CELIOS juga membandingkan potensi dana terbuang itu dengan kebutuhan pembayaran iuran BPJS Kesehatan. Dalam skenario minimal, nilai dana yang terbuang setiap bulan setara dengan iuran BPJS bagi sekitar 15,5 juta orang selama satu bulan. Jika menggunakan hitungan maksimal, jumlahnya bahkan bisa mencakup sekitar 31,6 juta jiwa.

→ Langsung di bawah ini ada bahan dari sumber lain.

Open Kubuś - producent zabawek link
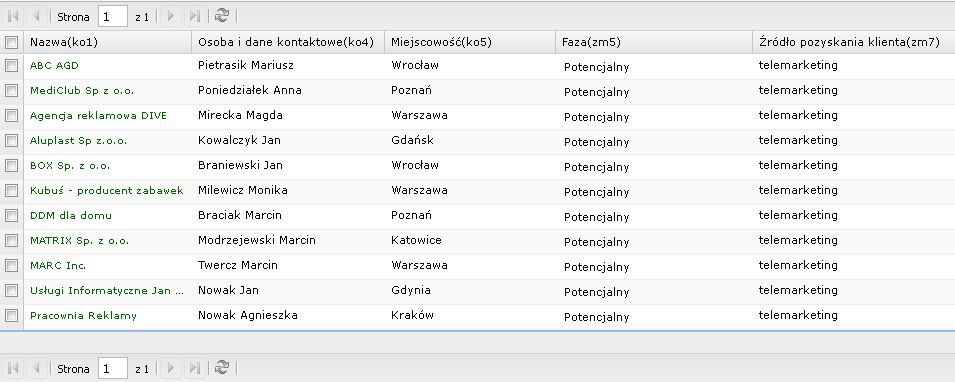The width and height of the screenshot is (955, 382). (x=107, y=191)
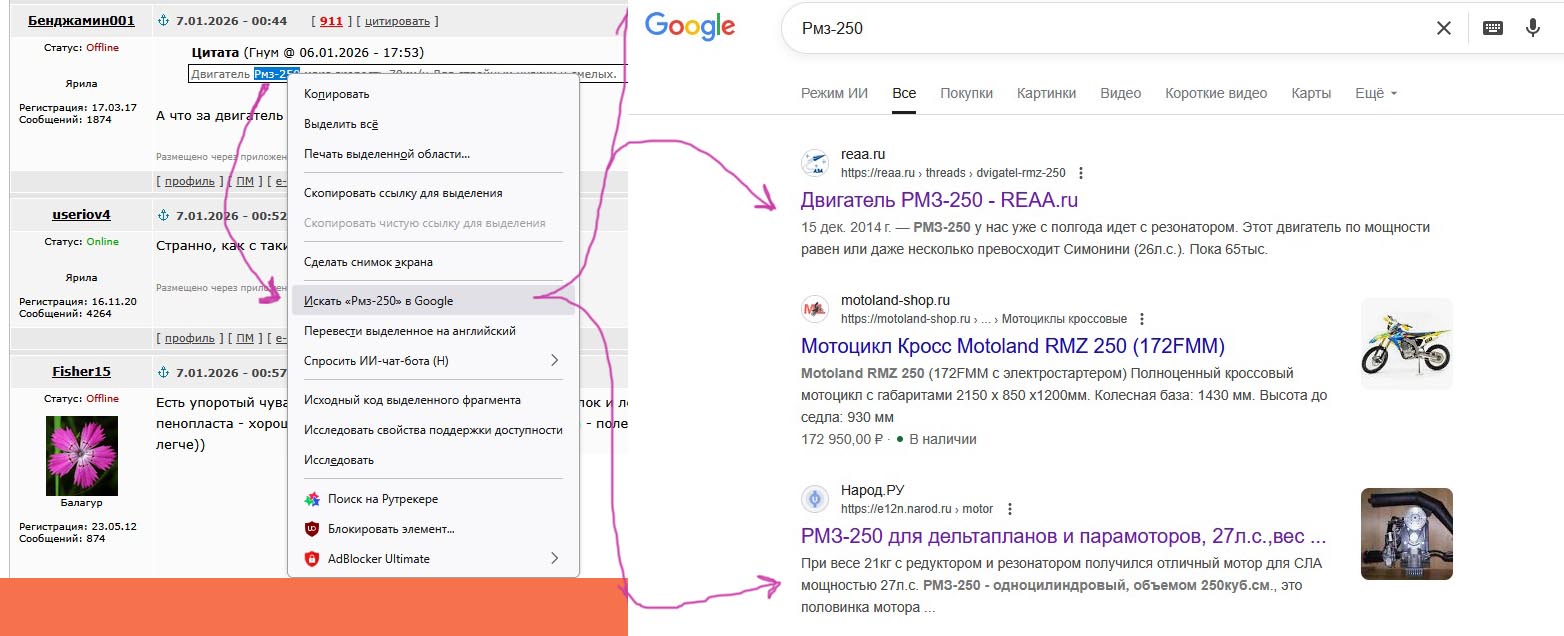Screen dimensions: 1564x636
Task: Open the on-screen keyboard icon
Action: (x=1493, y=28)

Melihat besarnya potensi pemborosan, CELIOS mendorong pemerintah menghentikan sementara pelaksanaan MBG. Moratorium tersebut dinilai perlu agar bisa dilakukan pembenahan menyeluruh, mulai dari sistem distribusi hingga tata kelola program. Selain itu, lembaga tersebut juga menekankan pentingnya audit terbuka dan evaluasi komprehensif guna mencegah kerugian anggaran yang lebih besar di masa mendatang. (*)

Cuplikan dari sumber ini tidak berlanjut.